Nadal vows to fight on after US Open shock

Defiant Rafael Nadal has vowed to fight on and restore his status after crashing to his earliest US Open exit in 10 years.

The 14-time grand slam winner was knocked out in the third round on Friday by Italy’s Fabio Fognini, 3-6 4-6 6-4 6-3 6-4.

The result confirmed the decline of the two-time champion who had previously won 151 grand slam matches after taking the first two sets.

Nadal will also finish the season without a grand slam title for the first time since 2004.

It was the 15th defeat of a miserable year, in which he had beaten just two top-10 players and his best majors performances were Australian and French open quarter-finals.

“The only thing this means is I played worse than the last 10 years,” said Nadal, who dropped serve nine times.

“I have to accept that it was not my year and keep fighting till the end of the season to finish in a positive way for me.”

Nadal refused to elaborate on areas he needed to improve.

“I improved something from the beginning of the season. That’s something that I think I am doing. I think I have a good base now,” added Nadal, who missed last year’s US Open with a wrist injury before an appendix operation.

“I am not playing terrible like I was at the start of the season. When I am losing, I am losing because the opponents beat me, not because I lose the match, as I did a lot of times at the beginning of the season.”

Fognini, the 32nd seed, becomes the first Italian man in the US Open last 16 since Davide Sanguinetti in 2005 and will face Spain’s No.18 Feliciano Lopez for a quarter-final berth.
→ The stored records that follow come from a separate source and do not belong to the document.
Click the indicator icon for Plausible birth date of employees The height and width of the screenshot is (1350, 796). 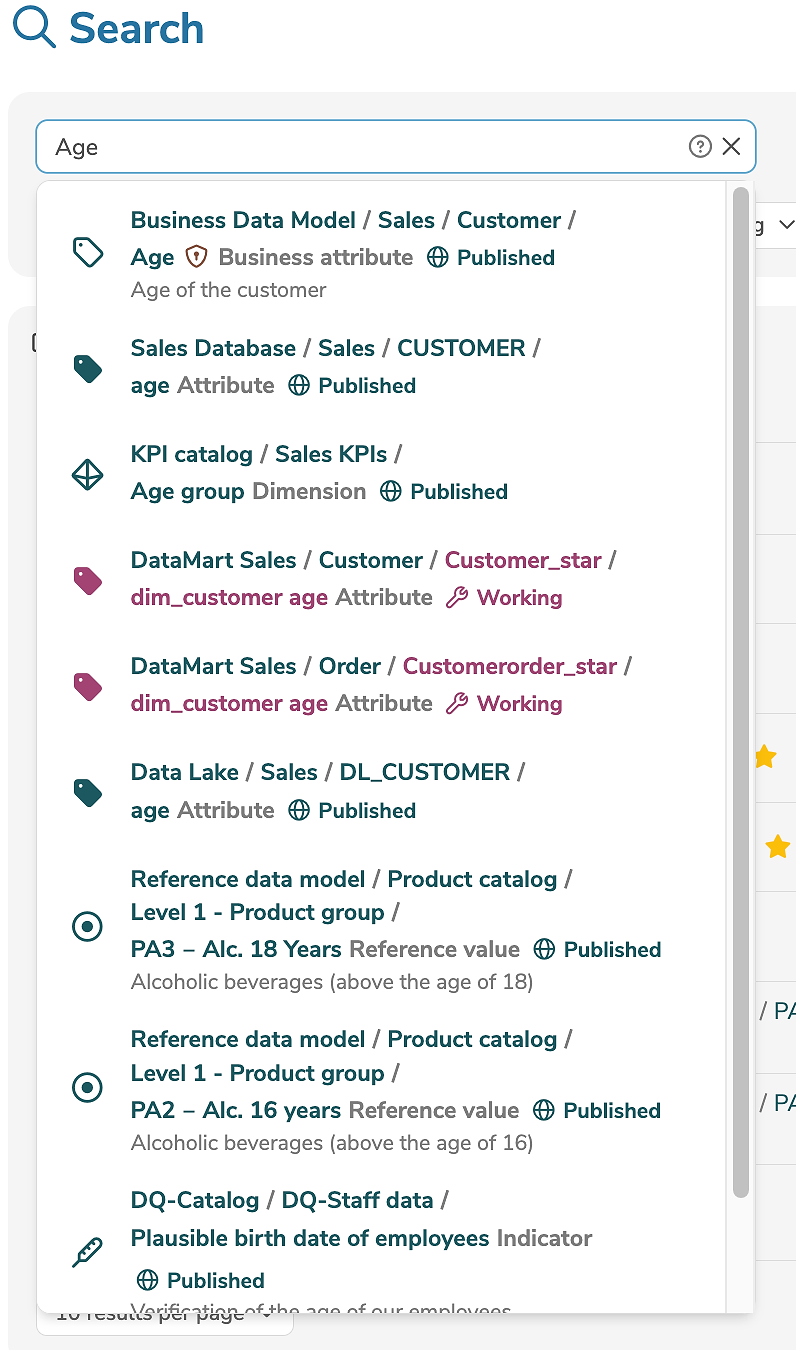point(88,1252)
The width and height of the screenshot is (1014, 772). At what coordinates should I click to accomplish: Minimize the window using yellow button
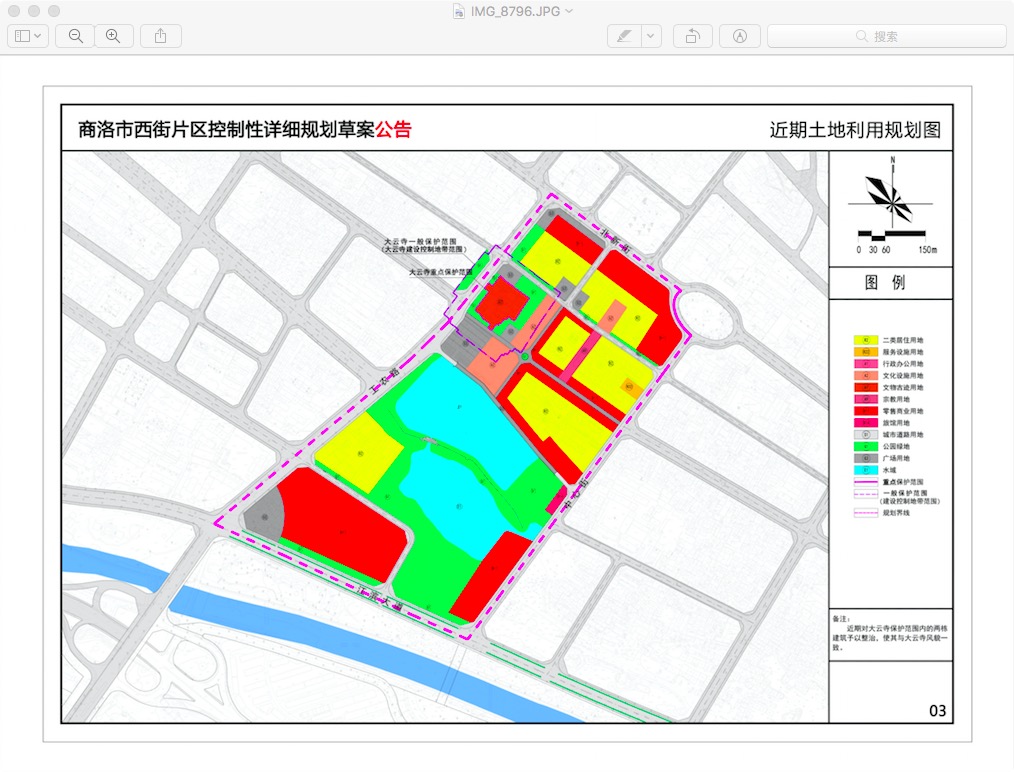click(33, 11)
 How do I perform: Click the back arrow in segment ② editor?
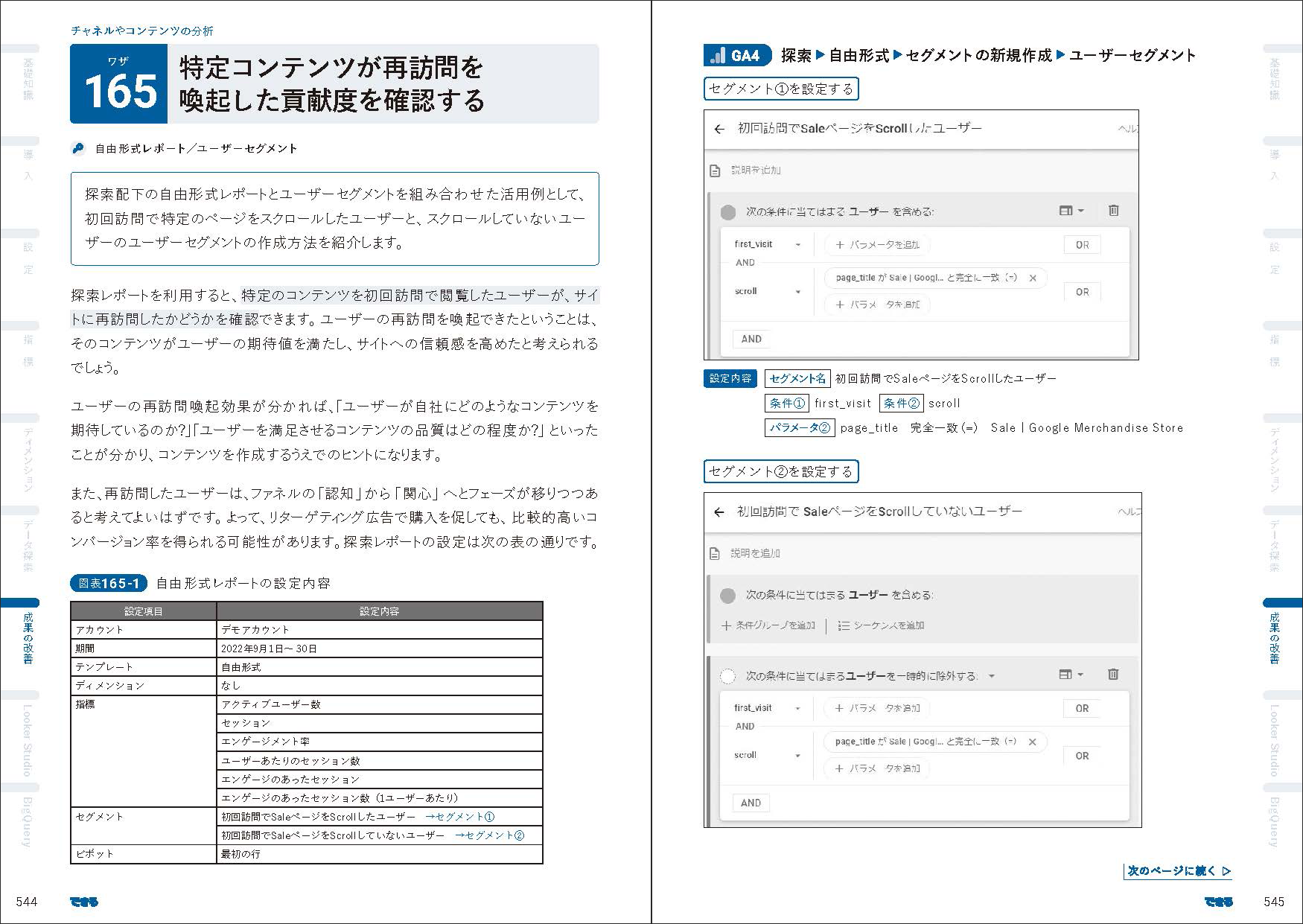coord(719,512)
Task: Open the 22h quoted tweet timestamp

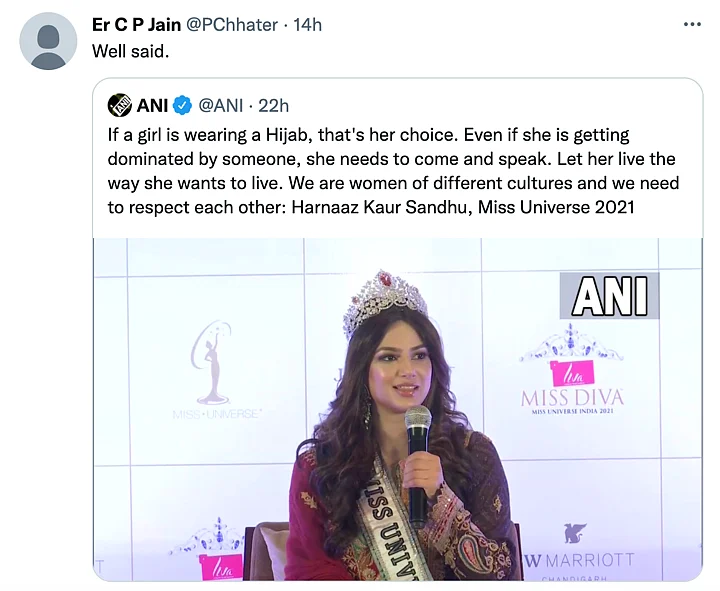Action: pos(273,104)
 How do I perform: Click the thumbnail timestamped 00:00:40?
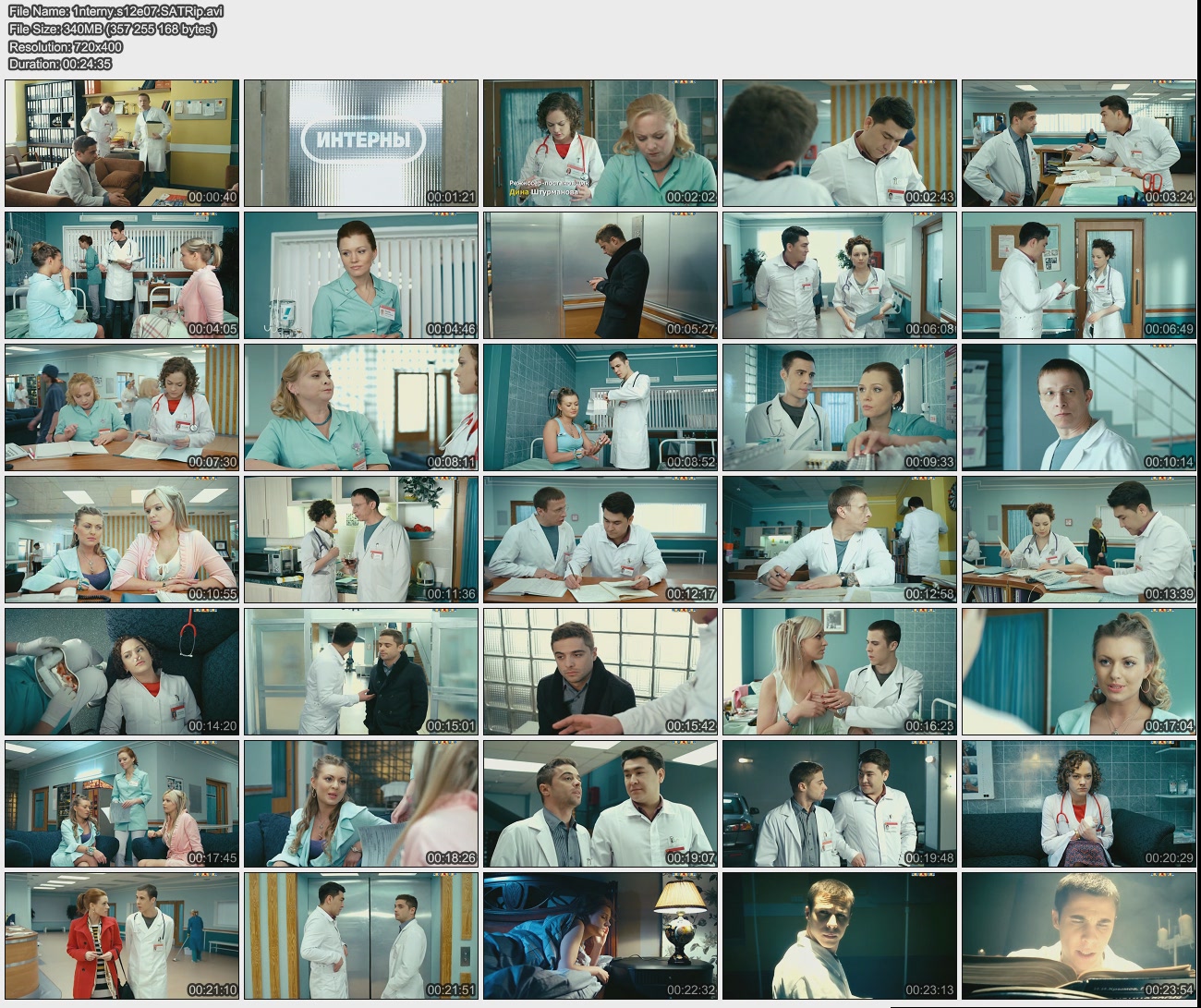coord(122,143)
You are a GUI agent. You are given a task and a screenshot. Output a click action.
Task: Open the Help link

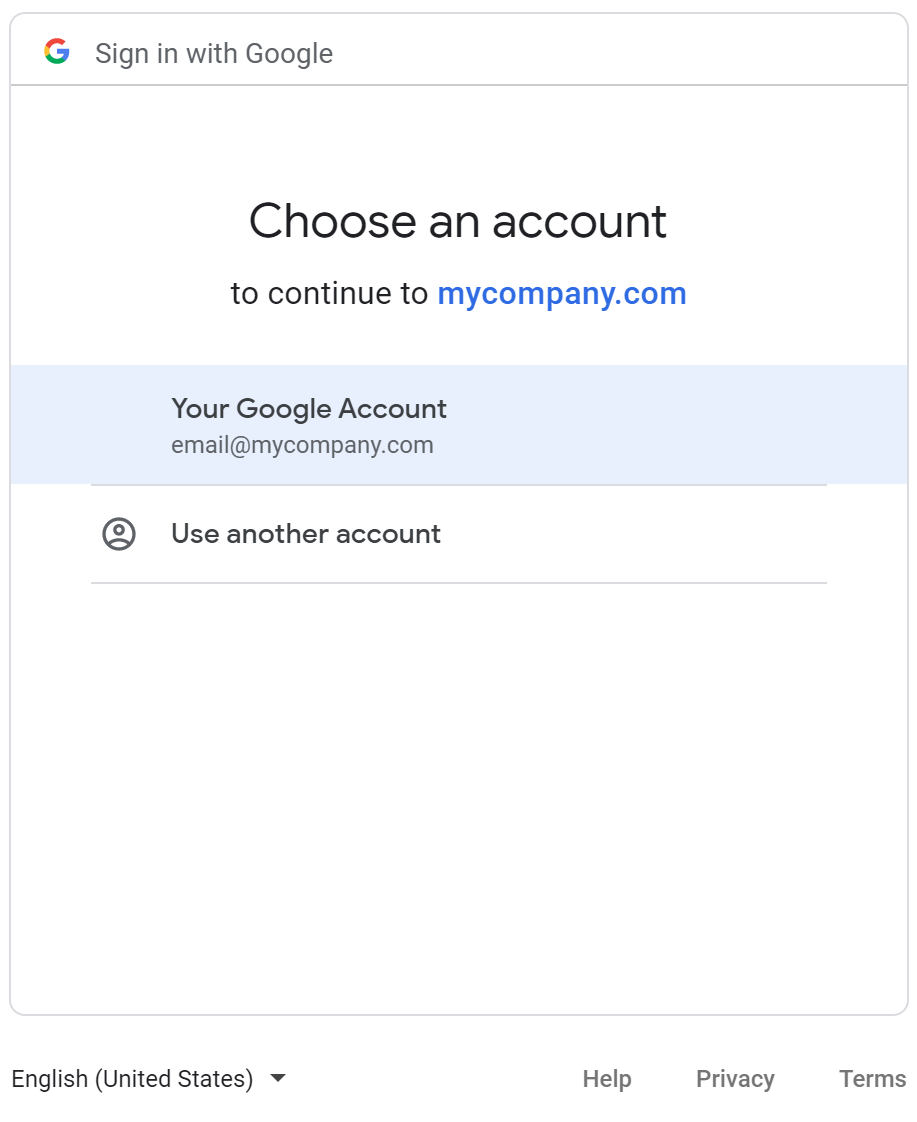(x=607, y=1078)
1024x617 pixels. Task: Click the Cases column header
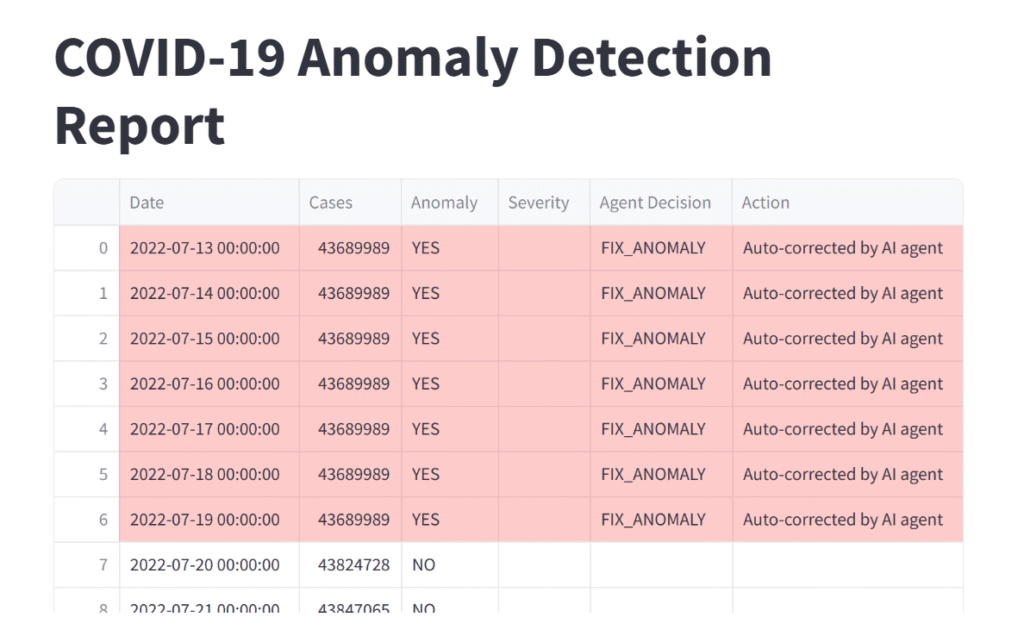[x=349, y=203]
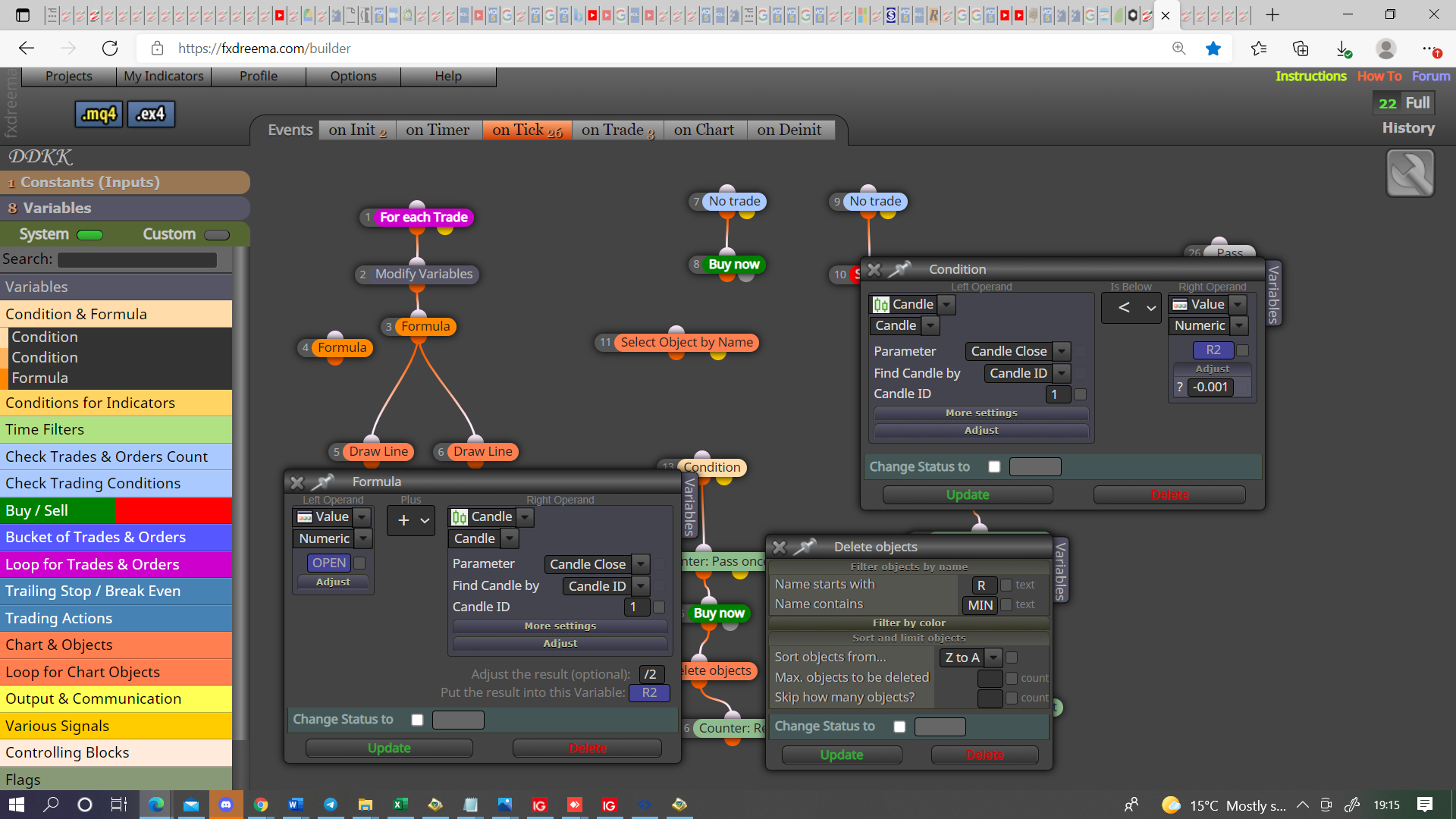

Lopez impressed with a 6-2 7-6 (7-4) 6-3 defeat of Canadian 10th seed Milos Raonic.

“It was an incredible match to come from two sets down against Rafa, who is one of the best players in the world,” added the Italian.

“After the first two sets, I said ‘OK, just concentrate, keep trying and anything can happen’.”

Nadal had been stretched to a five-setter at the US Open for only the second time in his career.

Earlier, top seed Novak Djokovic defeated Italy’s Andreas Seppi 6-3 7-5 7-5, inching closer to a sixth final in New York.

Djokovic will face Spain’s No.23 Roberto Bautista Agut for a place in the last eight.

The Serb star was pushed hard by 25th seed Seppi, who knocked Roger Federer out of January’s Australian Open.

“I had to hang in there and try and play at my pace,” said Djokovic.

“He was aggressive and went for backhands down the line. I just had to stay patient and wait for my opportunities,” said the world No.1, striving for his 25th consecutive grand slam quarter-final.

Joining him in the fourth round is defending champion and No.9 Marin Cilic, after an epic test by Kazakh Mikhail Kukushkin.

Cilic took four hours and 18 minutes to win 6-7 (5-7) 7-6 (7-1) 6-3 6-7 (3-7) 6-1.

“It wasn’t easy but I stayed together and got it done,” Cilic said.

France’s Benoit Paire reached his first grand slam fourth round with a 7-6 (7-3) 6-1 6-1 victory over Spain’s Tommy Robredo to set up a showdown with 19th-seeded countryman Jo-Wilfried Tsonga, a 6-3 7-5 6-2 winner over Ukraine’s Sergiy Stakhovsky.

In a strong day for the French and a poor Friday for the Spanish, No.27 Jeremy Chardy ousted seventh seed David Ferrer, 7-6 (8-6) 4-6 6-3 6-1.